*** EXCERPTED TEXT ***
Police publicly disputed the findings and Osbourne later changed his ruling to suicide, with no explanation to Greenberg’s parents.

I really wonder why they did this. I mean it could just be ego: “we are the infallible guardians of justice and public safety and our judgement cannot be questioned!” But I do wonder if something else is going on.

Pennsylvania will soon become like one of those foreign regimes where the homicide rate is zero and the suicide rate is triple.

It’s reminiscent of this case in Georgia, where a death was ruled as being from “natural causes”, despite the body having multiple stab wounds and there being “a large amount of blood” on the bed beneath the body, on the walls, and on the shower curtain in the bathroom.

Sounds like Sandford. Someone get Simon Pegg on the phone.

“The victim was found bound, gagged, shot three times, stabbed 12 times, hanged and dismembered. Police are ruling it a suicide.”

This case really shows the truth of the “CSI Effect”. Actual criminologists are either corrupt or incompetent.

Were I examining the body, even I could tell if the stab wounds in the back of her neck were self-inflicted, and I am not a doctor.

I don’t think that’s the issue in this appeal. The issue, as defined in the Supreme Court order granting leave to appeal, is:

According to the order granting the appeal, the Supreme Court will consider the issue of whether “executors and administrators of an estate have standing to challenge an erroneous finding recorded on the decedent’s death certificate where that finding constitutes a bar or material impediment to recovery of victim’s compensation, restitution or for wrongful death, as well as private criminal complaints.”

It’s the question of the validity of the death certificate that the Court will examine; doesn’t appear to be tied to whether the certificate was issued by a medical examiner or by a coronoer.

Yes, but it was, in fact, by a (probably) medically qualified medical examiner. This observation was only in response to the quote from the article highlighted by @DCnDC, and quoted in my post. That coroners are elected and may not be medically qualified is not relevant to the original stabbing case nor to the appeal of the ME’s ruling. And I believe I mostly covered your point in the third paragraph of my previous post.

Police Departments hate unresolved homicides. It’s a key metric by which they’re judged.

Many locales in Pennsylvania don’t have any local law enforcement at all. The state handles all law enforcement in those places.

Well, it’d be really unnatural if someone got that many stab wounds and didn’t die, now wouldn’t it?
*** End of EXCERPTED TEXT ***
WORK ORDER 1 — In the excerpted discussion, what did Osbourne later change his ruling to?
WORK ORDER 2 — According to the excerpted discussion, why do police departments hate unresolved homicides?
*** RECORD EXTRACTS ***
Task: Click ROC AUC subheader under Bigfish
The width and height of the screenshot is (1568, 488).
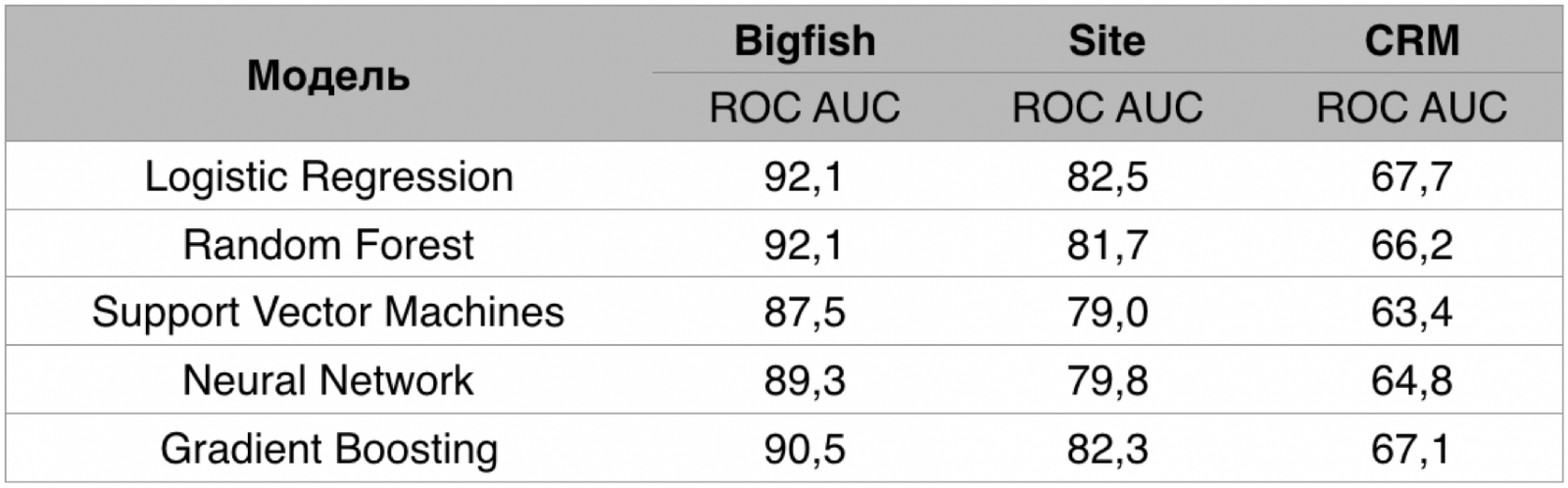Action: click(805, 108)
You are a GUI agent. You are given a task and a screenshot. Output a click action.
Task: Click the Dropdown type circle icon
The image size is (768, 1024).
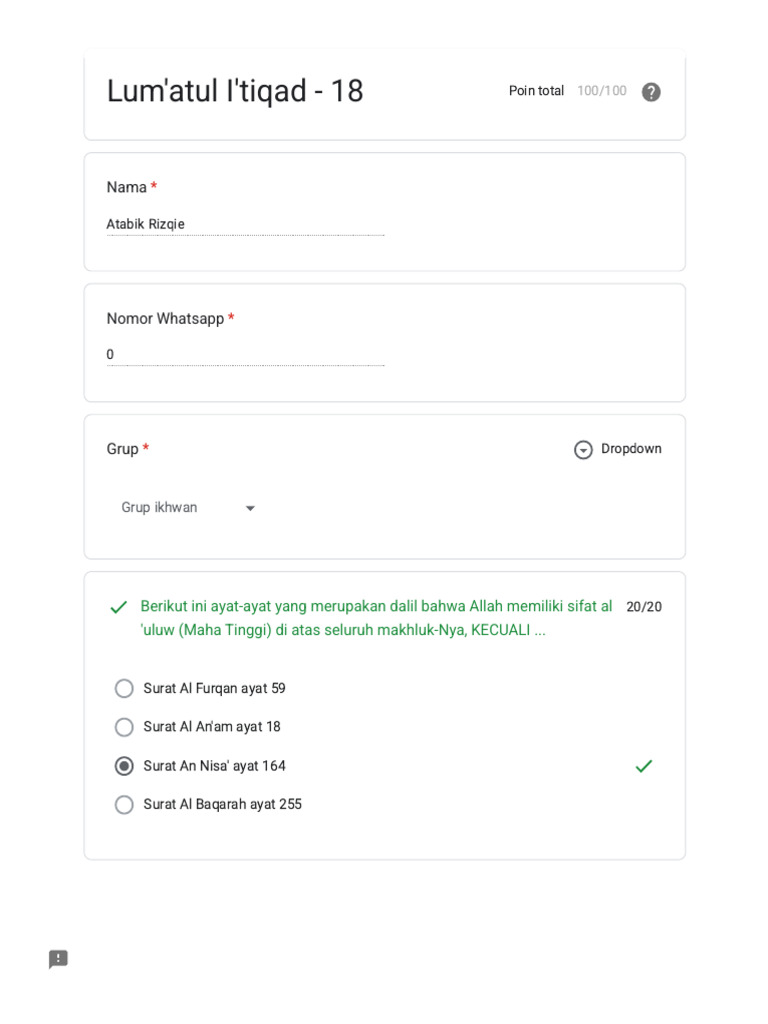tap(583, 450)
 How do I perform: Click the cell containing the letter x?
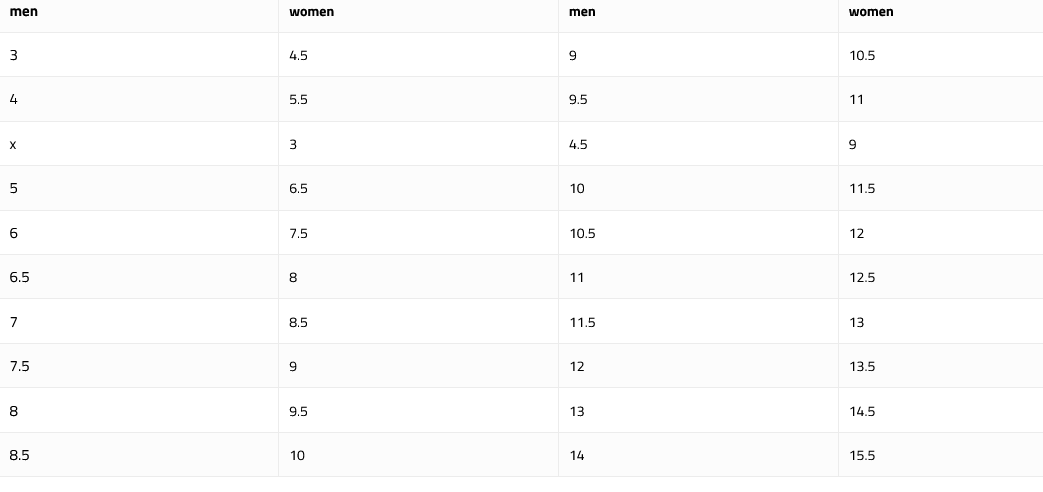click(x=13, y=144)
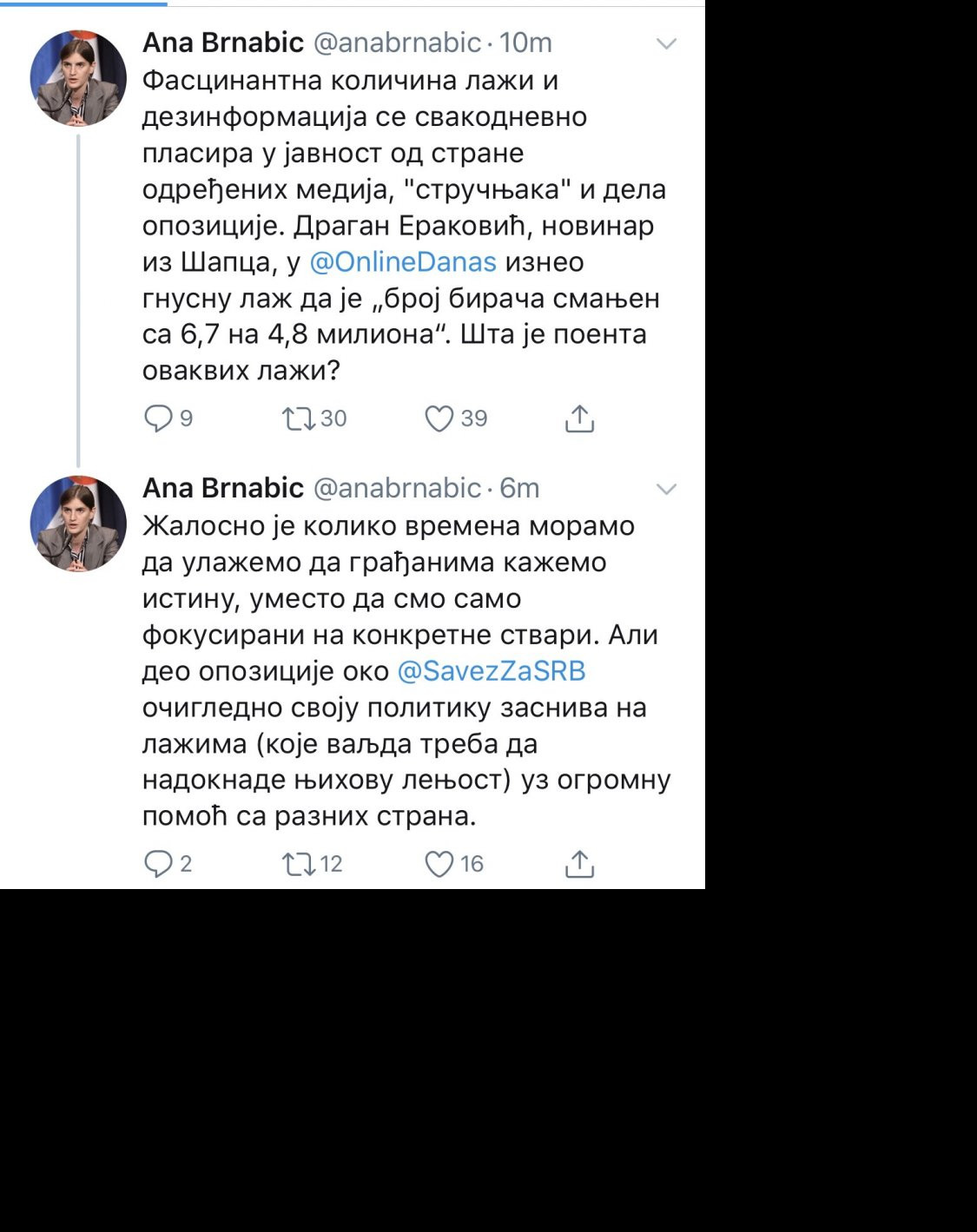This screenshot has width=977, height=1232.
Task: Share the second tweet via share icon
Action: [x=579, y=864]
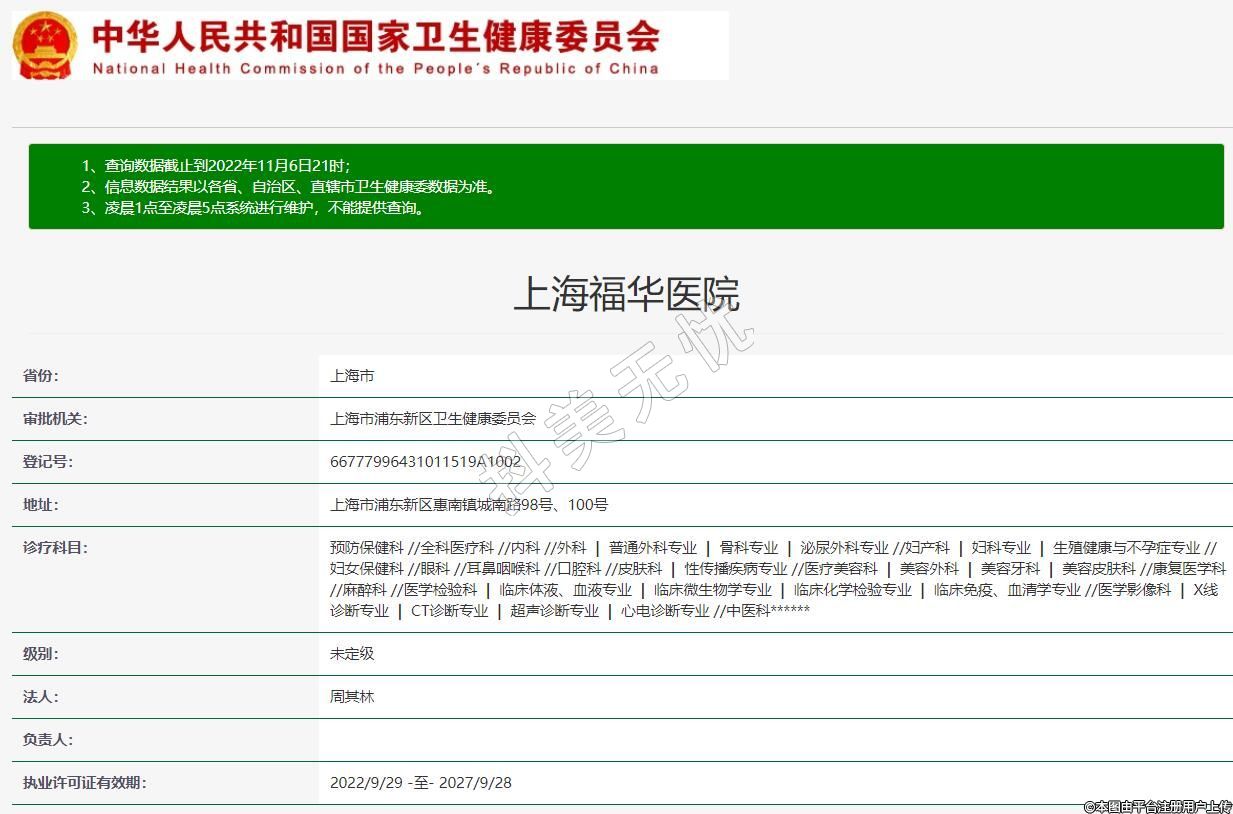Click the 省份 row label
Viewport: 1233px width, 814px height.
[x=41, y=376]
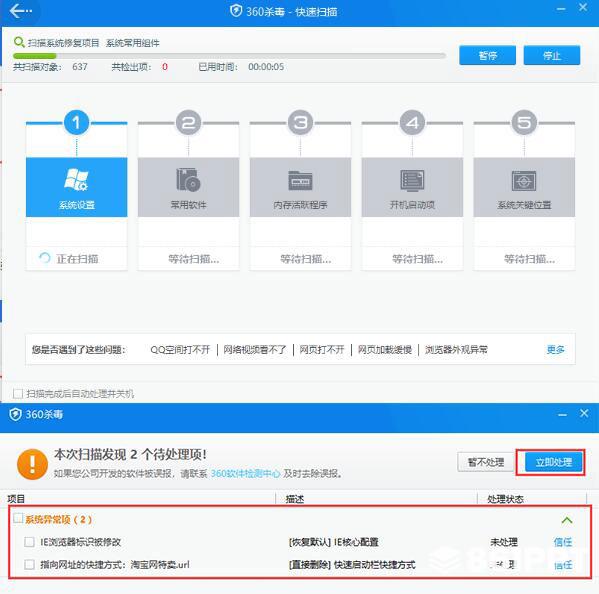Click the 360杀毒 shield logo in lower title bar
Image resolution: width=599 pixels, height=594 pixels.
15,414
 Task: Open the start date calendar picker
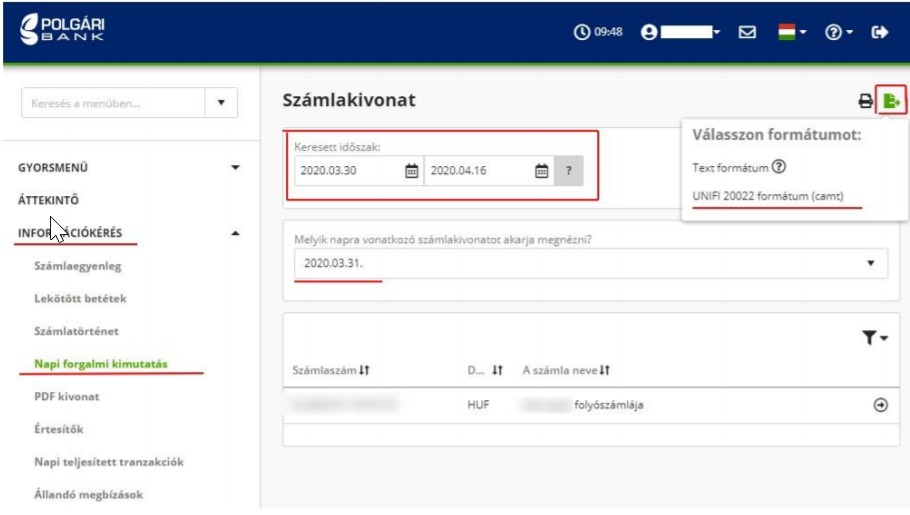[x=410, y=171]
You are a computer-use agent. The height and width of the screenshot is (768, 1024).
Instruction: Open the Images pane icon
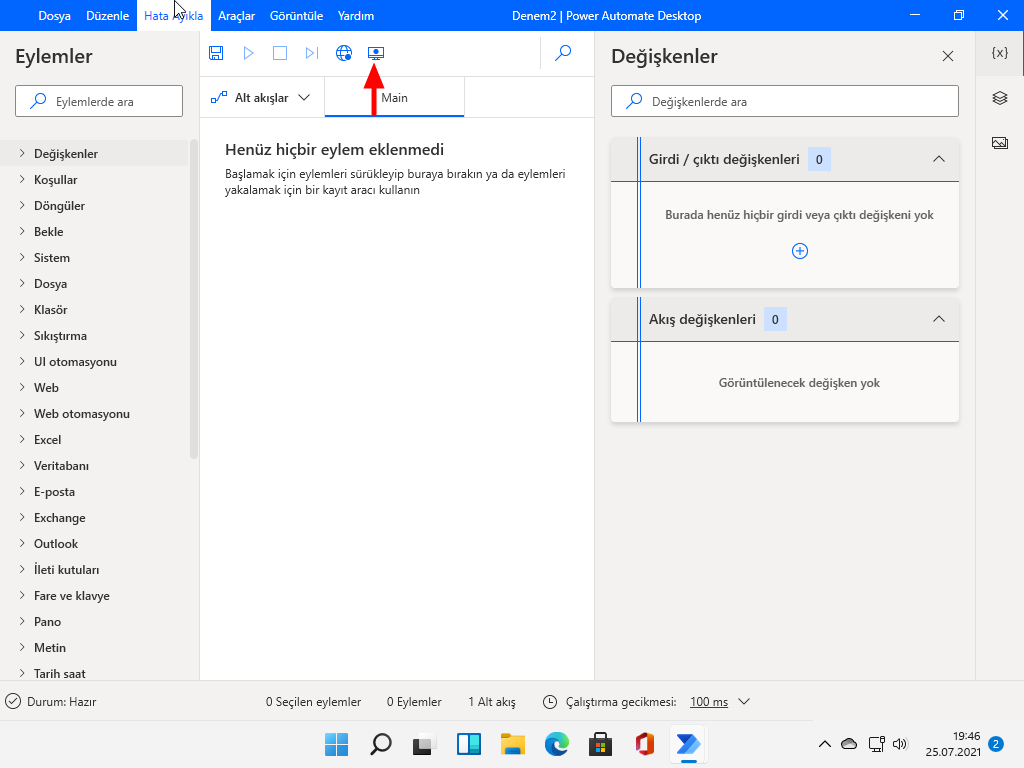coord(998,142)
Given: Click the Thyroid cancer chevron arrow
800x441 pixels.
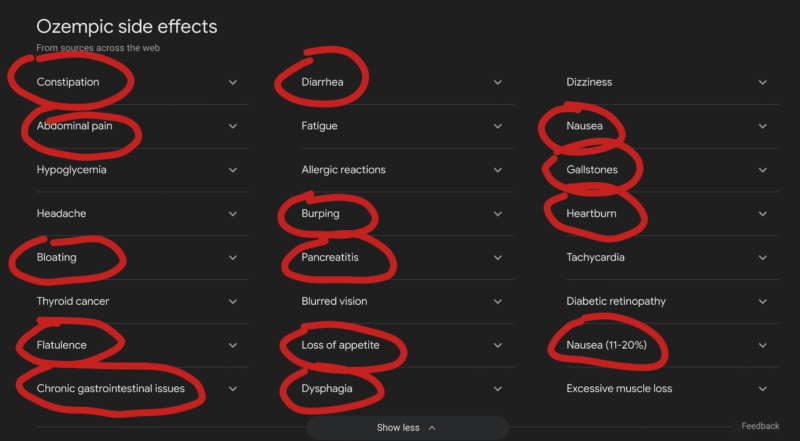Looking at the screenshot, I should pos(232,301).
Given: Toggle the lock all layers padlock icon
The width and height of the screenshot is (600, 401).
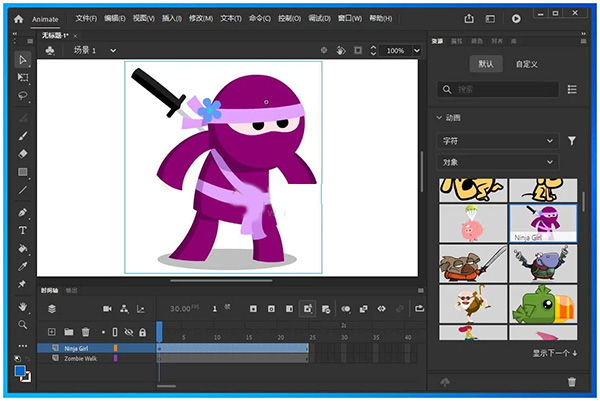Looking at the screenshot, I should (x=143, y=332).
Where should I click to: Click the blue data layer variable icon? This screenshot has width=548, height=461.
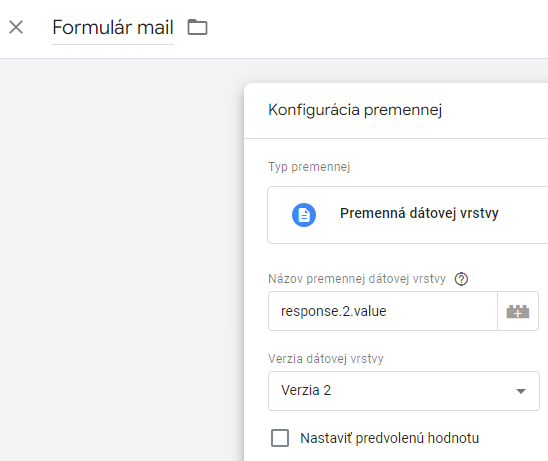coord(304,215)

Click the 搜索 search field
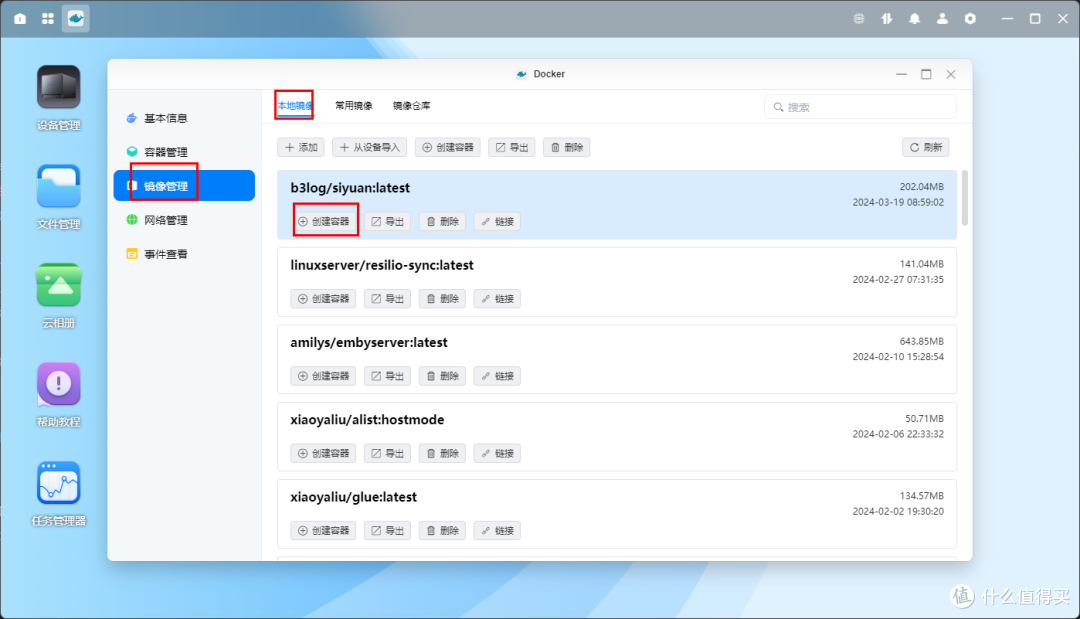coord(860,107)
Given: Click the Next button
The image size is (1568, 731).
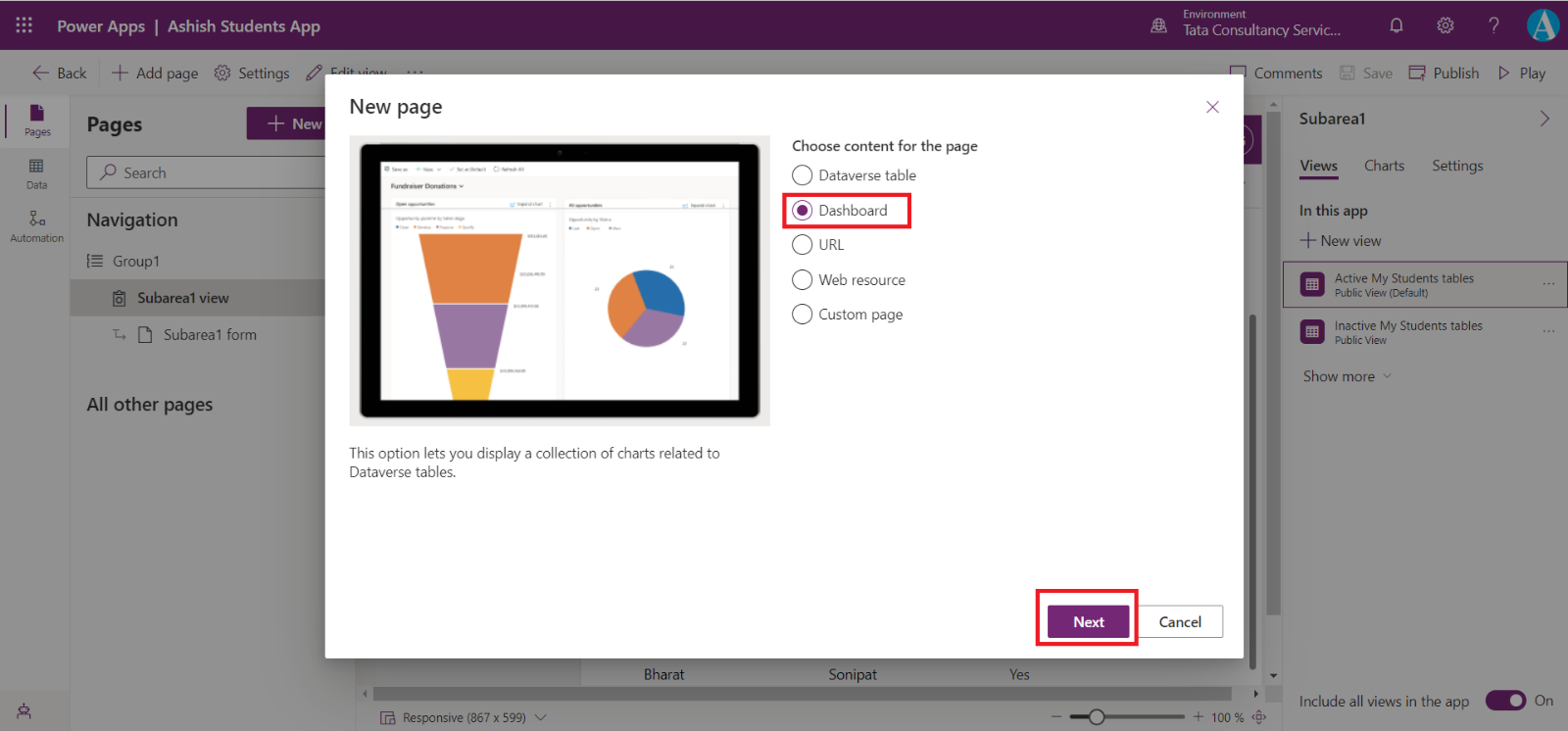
*** End of RECORD EXTRACTS ***
TASK RESPONSE 1 — He changed it to suicide, with no explanation to Greenberg's parents.

TASK RESPONSE 2 — Police departments hate unresolved homicides because the number of them is a key metric by which the departments are judged.